In a recent case, the Supreme Court of Virginia offered guidance about who has standing to sue on behalf of an estate. Here, the court confirmed that the personal representative, not the beneficiaries of an estate, is the proper party to litigate on behalf of the estate.
Kittrell v. Fowler
In Kittrell v. Fowler, Walter Hurley, Sr. and his wife, Margaret, had two daughters, Susan Fowler and Lisa Foster (collectively, the “Appellees”), and one son, Walter Hurley, Jr. Before Walter, Sr.’s death, Walter, Sr., Margaret, and Walter, Jr. each owned approximately one-third of Hurley, LLC. When Walter, Sr. died in 2006, his interest in Hurley, LLC passed to Walter, Jr.
On May 15, 2006, Margaret signed a “Sales Verification” transferring her interest in Hurley, LLC to Walter, Jr. in exchange for a promissory note in the amount of $950,000 (the “Hurley Transaction”). Then, in July 2007, Margaret created the Margaret H. Hurley Living Trust (“Margaret’s Living Trust”), which provided that upon Margaret’s death, any residual trust property should be distributed equally between her children, but specifically excluding Walter, Jr. since he received assets during her lifetime. On April 15, 2013, Margaret signed an amendment to her living trust, providing that if Margaret resigned as trustee of her living trust, Walter Jr. would become the substitute trustee. She also signed another document creating an irrevocable trust (“Margaret’s Future Trust”) for the benefit of Walter, Jr.’s children, of which Walter, Jr. was named the trustee.
On April 16, 2014, Margaret died, and her living trust became irrevocable. William Farinholt became the trustee and personal representative of Margaret’s estate. Appellees became suspicious of Walter, Jr.’s handling of Margaret’s assets, but on May 16, 2017, Walter, Jr. died by suicide. Walter, Jr. ‘s will directed that the assets of his estate be passed to the Nanba-wan Sai Trust for the benefit of his children. Appellees filed a complaint against Margaret’s Future Trust, the Estate of Walter, Jr., and the Nanba-wan Sai Trust, seeking the imposition of a constructive trust on the assets of the trusts based on Walter, Jr.’s alleged fraudulent conduct and breach of fiduciary duty as trustee of Margaret’s estate. Appellees also requested that the circuit court declare the Hurley Transaction void and award Appellees an “amount of damages that is equivalent to the value of Margaret’s interest in Hurley, LLC as of the date of Margaret’s death.”
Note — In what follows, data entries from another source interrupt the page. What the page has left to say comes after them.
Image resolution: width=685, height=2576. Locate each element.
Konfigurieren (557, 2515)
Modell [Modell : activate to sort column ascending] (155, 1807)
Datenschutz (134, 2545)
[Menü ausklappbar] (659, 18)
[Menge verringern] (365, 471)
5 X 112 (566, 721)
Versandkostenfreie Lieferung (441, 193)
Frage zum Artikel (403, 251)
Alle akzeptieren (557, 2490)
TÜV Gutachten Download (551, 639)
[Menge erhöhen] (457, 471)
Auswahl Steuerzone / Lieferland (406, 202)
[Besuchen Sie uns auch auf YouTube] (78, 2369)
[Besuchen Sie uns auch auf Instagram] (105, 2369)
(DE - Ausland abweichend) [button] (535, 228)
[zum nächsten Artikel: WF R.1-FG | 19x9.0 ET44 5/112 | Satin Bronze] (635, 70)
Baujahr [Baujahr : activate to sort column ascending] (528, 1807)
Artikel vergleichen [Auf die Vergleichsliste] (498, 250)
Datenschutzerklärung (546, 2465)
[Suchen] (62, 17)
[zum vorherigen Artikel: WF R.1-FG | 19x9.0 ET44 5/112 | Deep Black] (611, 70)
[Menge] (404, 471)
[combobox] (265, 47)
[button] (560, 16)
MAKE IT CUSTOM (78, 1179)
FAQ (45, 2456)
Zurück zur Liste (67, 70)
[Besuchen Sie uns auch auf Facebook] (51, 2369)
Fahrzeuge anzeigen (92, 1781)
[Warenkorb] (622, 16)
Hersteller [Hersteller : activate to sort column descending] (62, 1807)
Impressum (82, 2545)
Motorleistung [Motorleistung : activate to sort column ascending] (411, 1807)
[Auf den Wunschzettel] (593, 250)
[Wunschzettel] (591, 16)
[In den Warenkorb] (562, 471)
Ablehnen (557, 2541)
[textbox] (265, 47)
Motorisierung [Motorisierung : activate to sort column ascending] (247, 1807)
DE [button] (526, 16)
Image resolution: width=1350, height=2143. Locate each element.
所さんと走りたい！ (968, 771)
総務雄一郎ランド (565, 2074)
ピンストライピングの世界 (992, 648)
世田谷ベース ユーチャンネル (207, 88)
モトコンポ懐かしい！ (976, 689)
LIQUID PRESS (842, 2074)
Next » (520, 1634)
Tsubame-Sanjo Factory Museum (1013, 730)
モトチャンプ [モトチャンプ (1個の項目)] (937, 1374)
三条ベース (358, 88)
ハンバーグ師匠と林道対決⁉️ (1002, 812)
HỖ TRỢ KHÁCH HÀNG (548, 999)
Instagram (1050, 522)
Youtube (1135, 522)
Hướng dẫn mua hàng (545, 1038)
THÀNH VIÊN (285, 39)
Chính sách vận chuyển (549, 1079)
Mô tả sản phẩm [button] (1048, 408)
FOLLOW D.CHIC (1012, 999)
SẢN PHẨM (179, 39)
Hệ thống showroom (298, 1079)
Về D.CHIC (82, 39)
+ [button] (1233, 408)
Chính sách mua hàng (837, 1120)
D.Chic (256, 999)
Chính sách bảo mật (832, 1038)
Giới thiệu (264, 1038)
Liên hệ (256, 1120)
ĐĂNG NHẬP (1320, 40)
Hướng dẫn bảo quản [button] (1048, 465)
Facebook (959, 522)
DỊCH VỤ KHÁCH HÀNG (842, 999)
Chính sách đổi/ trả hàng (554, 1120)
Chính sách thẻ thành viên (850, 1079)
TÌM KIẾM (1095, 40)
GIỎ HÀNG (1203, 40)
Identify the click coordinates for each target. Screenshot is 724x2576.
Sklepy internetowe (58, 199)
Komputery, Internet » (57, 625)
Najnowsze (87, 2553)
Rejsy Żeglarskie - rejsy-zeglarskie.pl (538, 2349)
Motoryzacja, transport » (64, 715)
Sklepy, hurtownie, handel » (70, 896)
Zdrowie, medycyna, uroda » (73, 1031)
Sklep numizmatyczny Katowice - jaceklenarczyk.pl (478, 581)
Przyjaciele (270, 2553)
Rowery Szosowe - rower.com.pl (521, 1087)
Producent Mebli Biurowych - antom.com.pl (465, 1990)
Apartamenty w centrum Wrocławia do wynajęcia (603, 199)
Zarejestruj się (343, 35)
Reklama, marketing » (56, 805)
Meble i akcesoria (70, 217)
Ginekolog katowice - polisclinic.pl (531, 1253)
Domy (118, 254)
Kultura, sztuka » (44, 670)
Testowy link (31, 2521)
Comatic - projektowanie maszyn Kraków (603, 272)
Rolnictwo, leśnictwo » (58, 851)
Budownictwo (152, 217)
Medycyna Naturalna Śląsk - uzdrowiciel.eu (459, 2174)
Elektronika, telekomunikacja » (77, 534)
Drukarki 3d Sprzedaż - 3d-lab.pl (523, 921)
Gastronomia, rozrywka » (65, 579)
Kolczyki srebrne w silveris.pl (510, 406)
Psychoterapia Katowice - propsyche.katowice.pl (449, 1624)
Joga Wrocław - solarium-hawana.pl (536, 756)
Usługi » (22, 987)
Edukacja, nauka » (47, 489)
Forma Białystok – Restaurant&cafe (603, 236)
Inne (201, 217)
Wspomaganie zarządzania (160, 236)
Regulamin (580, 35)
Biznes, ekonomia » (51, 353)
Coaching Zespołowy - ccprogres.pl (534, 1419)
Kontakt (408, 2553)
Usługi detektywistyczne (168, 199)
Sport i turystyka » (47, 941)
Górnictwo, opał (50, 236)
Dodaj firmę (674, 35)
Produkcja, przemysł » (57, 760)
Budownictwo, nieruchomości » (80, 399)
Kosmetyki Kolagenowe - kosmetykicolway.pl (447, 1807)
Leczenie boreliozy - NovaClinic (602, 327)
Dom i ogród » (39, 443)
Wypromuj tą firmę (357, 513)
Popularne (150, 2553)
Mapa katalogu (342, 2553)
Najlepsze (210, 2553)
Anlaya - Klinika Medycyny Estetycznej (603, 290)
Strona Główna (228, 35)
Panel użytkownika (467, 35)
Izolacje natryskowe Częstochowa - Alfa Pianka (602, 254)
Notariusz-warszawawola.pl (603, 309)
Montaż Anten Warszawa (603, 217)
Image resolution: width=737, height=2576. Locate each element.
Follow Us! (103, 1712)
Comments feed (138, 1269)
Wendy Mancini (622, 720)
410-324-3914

The court here noted that “to establish standing, it is essential for a litigant to ‘show an immediate, pecuniary, and substantial interest in the litigation, and not a remote or indirect interest.’” Specifically, in Virginia, “the personal representative, not a beneficiary of the estate, is the proper party to litigate on behalf of the estate and that is true even when the personal representative is also a possible beneficiary of the estate.”
The Appellees, here, sought to unwind the 2006 Hurley Transaction between Margaret and Walter, Jr. based upon Walter, Jr.’s alleged undue influence over Margaret and his breach of fiduciary duty. However, the court pointed out that because the Hurley Transaction occurred one year before the creation of Margaret’s Living Trust and well before the creation of her revocable trust, her minority interest in the LLC was never meant to be a trust asset. Thus, the court concluded Appellees are “legal strangers to the 2006 Hurley Transaction because they never obtained an interest in Margaret’s minority interest.”
The court explained that, even if a claim exists for the rescission of the 2006 Hurley Transaction, “the claim belongs to Margaret’s estate as it would have belonged to Margaret during her lifetime.” Upon Margaret’s death in 2014, any claims relating to the sale of her minority interest in Hurley, LLC passed to her estate and may only be pursued by the estate’s personal representative.” The court concluded that since “neither Appellee is the personal representative of Margaret’s estate, they lack standing to bring such a Claim.”
After a death of a loved one, family situations can erupt into conflicts — especially those involving business interests like Hurley, LCC. Without proper business succession planning, and estate planning potential beneficiaries may not receive the expected inheritance or share of the business that may have been discussed with a loved one before their death.